El congreso internacional de tsunamis en la península ibérica se celebra hoy y mañana en el Museo de Málaga. Los únicos registros geoarqueológicos del tsunami sucedido en el año 881 en el sur de España se han encontrado en Estepona.

La ponencia se titula»Posibles evidencias del maremoto del año 881 d. C. en el casco urbano de Estepona (Málaga)»en la que analizan las huellas del tsunami del siglo IX aparecidas en las excavaciones de un solar de la calle Real, nº 98. La exposición es presentada por un equipo interdisciplinar en el que colaboran geógrafos, arqueólogos, geólogos y oceanógrafos encabezada por el profesor Carlos Arteaga, de la Universidad Autónoma de Madrid.

Uno de los miembros de este equipo es el arqueólogo municipal de Estepona, Ildefonso Navarro que también participará en la ponencia. Junto a él y al director de este equipo estarán el arqueólogo, José María Tomassetti; el geólogo Francisco Torres, de la Confederación Hidrográfica del Sur, Carlos Narváez Flores de la Universidad Autónoma de Madrid, Sayantani Neogi y Sean Taylor de la Universidad de Cambridge y Javier Alcantara-Carrió de la Universidad de Sao Paulo.

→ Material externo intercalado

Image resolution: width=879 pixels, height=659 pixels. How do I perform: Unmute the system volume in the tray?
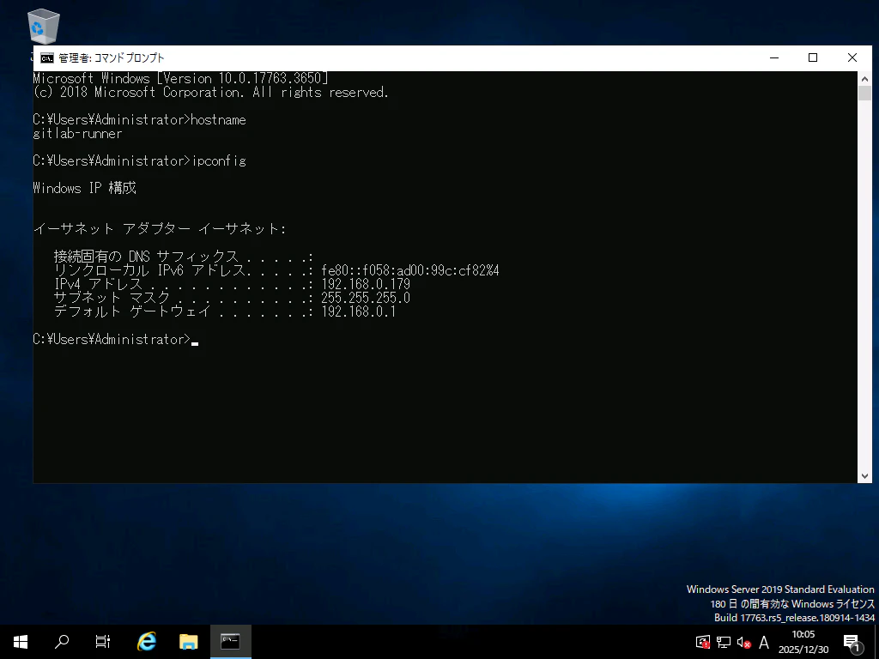point(743,642)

En este proyecto de investigación, los expertos desplazados a Estepona han valorado el interés de los hallazgos. Tras el trabajo de campo se está realizando el trabajo científico para analizar las olas e incorporar las conclusiones para el conocimiento del medio en el que vivimos y la prevención de nuevas catástrofes. Las muestras del suelo tomadas fueron analizadas en el laboratorio, una vez solidificadas, para hacer un examen detallado de toda la información que puede aportar.

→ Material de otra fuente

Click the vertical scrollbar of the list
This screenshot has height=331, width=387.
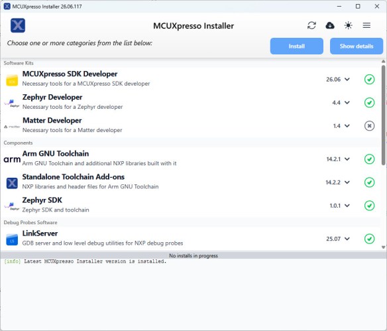pos(383,115)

El profesor de la Universidad Autónoma de Madrid, Carlos Arteaga, sostiene que para detectar un paleotsunami hay que encontrar en el mismo sedimento restos de material de fondo marino y material continental para poder certificar que se trata de una ola de tsunami. Según la documentación histórica existente, en el caso de la Estepona del siglo IX podría haber supuesto una pequeña catástrofe, que habría afectado a la ciudad derribando algunas edificaciones, si bien, en estas épocas las olas eran frenadas por las murallas.

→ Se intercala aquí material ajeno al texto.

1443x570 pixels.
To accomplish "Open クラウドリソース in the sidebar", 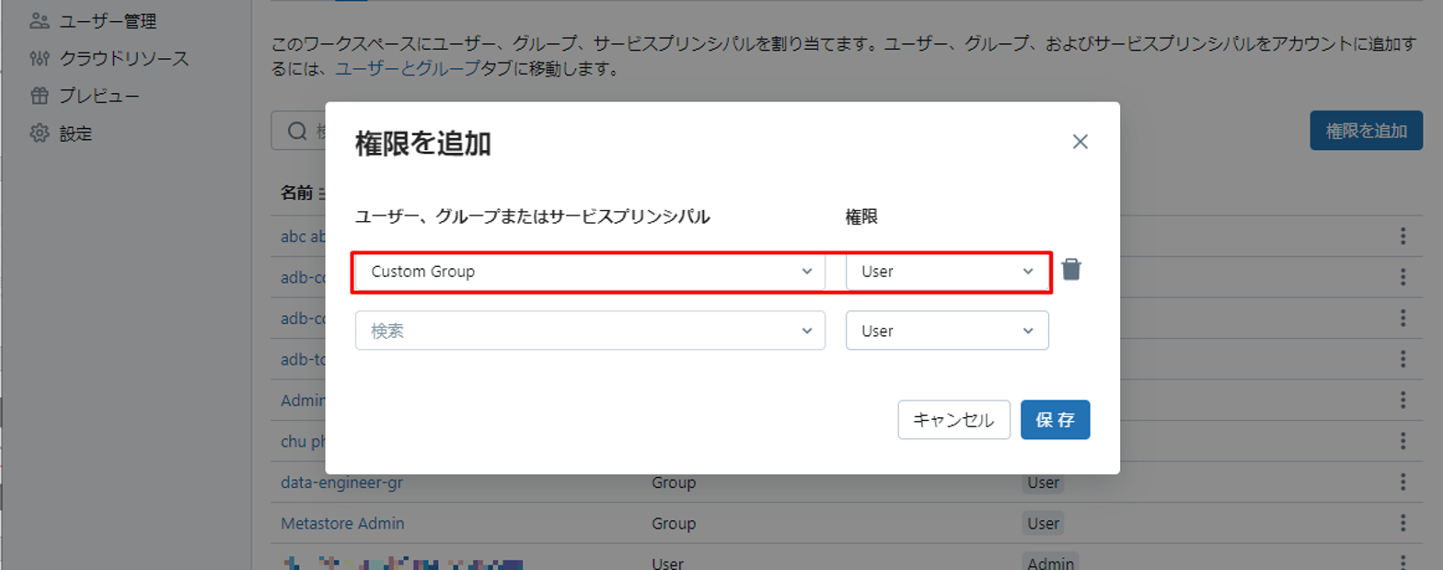I will (123, 58).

Las obras de remodelación que se han llevado a cabo en el casco antiguo han traído consigo descubrimientos como el de una villa romana (siglos II-IV d.C) que se extendía hasta el castillo de San Luis y la calle Álvarez de la Vega; o la existencia de todo un barrio dedicado a la alfarería en las calles Torrejón, Sevilla y sus alrededores. Además, en la plaza de las Flores se descubrió la tenería medieval mejor conservada de la península ibérica.